The flowers are scented and arranged in rounded groups near the ends of the branches, each flower on a stalk 5-13 mm long. The floral cup is shaped like half a sphere, 2.8-3.5 mm long, and has 10 ribs, is more or less smooth but hairy near the top. The sepals are white, cream or pale pink, 5.0-5.5 mm long, and have 2 to 4 lobes with long, thread-like edges. The petals are broadly egg-shaped, pink, cream-coloured or white, 3.2-4 mm long, with a fringe of long, thread-like hairs. The style is 4-7 mm long and covered with hairs over most of its length. Flowering time is from October to December.

==Taxonomy and naming==
Verticordia brachypoda was first formally described by Nikolai Turczaninow in 1847. The description was published in Bulletin de la Société impériale des naturalistes de Moscou from specimens collected by James Drummond. In 1904, Ludwig Diels described Verticordia stylotricha but that is now described as a taxonomic synonym. The specific epithet brachypoda is derived from the ancient Greek terms brachys (βραχύς), meaning "short" and pous, genitive podos (πούς, genitive ποδός) meaning "foot", referring to the length of the stalk supporting the inflorescence.

When Alex George reviewed the genus Verticordia in 1991, he placed this species in subgenus Verticordia, section Pilocosta along with V. huegelii and V. multiflora.
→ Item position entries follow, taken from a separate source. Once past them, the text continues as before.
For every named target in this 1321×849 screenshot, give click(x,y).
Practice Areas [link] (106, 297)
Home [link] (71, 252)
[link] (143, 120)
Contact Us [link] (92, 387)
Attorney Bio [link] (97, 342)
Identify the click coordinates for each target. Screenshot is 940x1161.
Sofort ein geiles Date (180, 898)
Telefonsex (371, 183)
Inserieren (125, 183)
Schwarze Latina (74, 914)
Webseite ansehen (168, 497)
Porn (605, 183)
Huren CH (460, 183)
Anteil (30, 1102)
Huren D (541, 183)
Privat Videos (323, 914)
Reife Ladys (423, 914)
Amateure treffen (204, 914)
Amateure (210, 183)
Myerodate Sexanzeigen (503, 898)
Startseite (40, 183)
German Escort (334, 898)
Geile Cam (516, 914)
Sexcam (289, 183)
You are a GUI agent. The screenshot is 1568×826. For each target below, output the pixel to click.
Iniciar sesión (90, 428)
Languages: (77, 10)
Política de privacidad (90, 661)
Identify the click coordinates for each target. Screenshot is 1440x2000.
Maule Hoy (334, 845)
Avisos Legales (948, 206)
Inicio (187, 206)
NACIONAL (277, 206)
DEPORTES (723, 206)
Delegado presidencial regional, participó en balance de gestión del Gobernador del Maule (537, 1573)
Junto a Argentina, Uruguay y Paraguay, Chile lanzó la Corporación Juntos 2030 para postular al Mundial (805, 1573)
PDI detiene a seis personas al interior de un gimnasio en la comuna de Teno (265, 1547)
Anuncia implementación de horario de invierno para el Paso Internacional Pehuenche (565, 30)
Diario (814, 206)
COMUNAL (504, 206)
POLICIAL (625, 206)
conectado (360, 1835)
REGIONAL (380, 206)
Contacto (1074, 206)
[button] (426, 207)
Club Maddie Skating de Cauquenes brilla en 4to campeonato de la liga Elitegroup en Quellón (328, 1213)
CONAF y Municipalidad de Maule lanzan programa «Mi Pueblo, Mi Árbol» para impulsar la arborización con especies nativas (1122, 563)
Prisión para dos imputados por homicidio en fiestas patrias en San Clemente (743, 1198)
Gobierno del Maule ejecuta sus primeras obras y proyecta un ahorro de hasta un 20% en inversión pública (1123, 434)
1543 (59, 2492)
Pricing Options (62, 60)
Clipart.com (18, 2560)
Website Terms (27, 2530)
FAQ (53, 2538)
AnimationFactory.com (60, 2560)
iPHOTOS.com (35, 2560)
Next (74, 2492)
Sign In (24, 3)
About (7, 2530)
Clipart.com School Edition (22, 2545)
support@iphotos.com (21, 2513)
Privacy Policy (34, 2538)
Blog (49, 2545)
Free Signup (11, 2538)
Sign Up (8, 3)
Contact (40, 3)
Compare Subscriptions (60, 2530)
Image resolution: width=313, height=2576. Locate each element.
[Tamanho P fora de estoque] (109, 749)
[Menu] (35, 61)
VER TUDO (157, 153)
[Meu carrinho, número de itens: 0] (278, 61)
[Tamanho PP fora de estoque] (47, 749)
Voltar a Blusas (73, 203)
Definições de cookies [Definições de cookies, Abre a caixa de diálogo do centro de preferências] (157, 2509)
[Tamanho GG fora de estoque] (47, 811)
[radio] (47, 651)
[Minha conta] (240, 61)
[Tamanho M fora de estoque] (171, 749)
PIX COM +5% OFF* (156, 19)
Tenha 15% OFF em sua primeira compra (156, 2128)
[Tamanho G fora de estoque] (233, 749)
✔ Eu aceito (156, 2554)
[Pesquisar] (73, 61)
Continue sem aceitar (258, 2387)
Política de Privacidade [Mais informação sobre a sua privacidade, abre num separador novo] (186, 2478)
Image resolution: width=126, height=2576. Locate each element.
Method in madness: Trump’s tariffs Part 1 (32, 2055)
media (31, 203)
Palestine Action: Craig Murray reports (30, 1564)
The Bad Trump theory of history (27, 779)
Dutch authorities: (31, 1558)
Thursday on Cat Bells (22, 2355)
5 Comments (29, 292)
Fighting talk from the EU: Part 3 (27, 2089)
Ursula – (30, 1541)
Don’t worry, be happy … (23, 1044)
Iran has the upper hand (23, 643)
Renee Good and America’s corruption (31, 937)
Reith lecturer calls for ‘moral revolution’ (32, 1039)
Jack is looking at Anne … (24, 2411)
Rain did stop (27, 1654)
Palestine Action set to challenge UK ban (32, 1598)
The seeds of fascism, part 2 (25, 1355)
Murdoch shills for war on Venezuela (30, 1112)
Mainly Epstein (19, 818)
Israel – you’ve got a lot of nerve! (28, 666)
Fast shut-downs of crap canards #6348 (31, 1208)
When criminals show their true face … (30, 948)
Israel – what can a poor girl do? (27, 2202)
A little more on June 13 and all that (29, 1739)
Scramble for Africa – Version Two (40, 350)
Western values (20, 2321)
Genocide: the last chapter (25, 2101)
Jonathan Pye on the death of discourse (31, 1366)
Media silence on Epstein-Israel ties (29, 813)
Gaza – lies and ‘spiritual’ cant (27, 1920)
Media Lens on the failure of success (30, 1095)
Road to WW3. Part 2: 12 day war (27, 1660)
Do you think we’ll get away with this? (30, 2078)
==Distribution and habitat==
This verticordia grows in sand, often with clay or gravel, often in association with other verticordias, in heath, shrubland or open woodland. It is widespread in areas between the Arrowsmith River, Wialki and Ravensthorpe in the Avon Wheatbelt, Coolgardie, Esperance Plains, Geraldton Sandplains and Mallee biogeographic regions.

==Conservation==
Verticordia brachypoda is classified as "not threatened" by the Western Australian Government Department of Parks and Wildlife.

==Use in horticulture==
This species of verticordia has been difficult to establish in cultivation but when successful is an attractive plant. In has been propagated from cuttings but germinating seeds has proven to be difficult. Its compact shape and long-lasting flowers indicate horticultural potential when the species' requirements are better understood.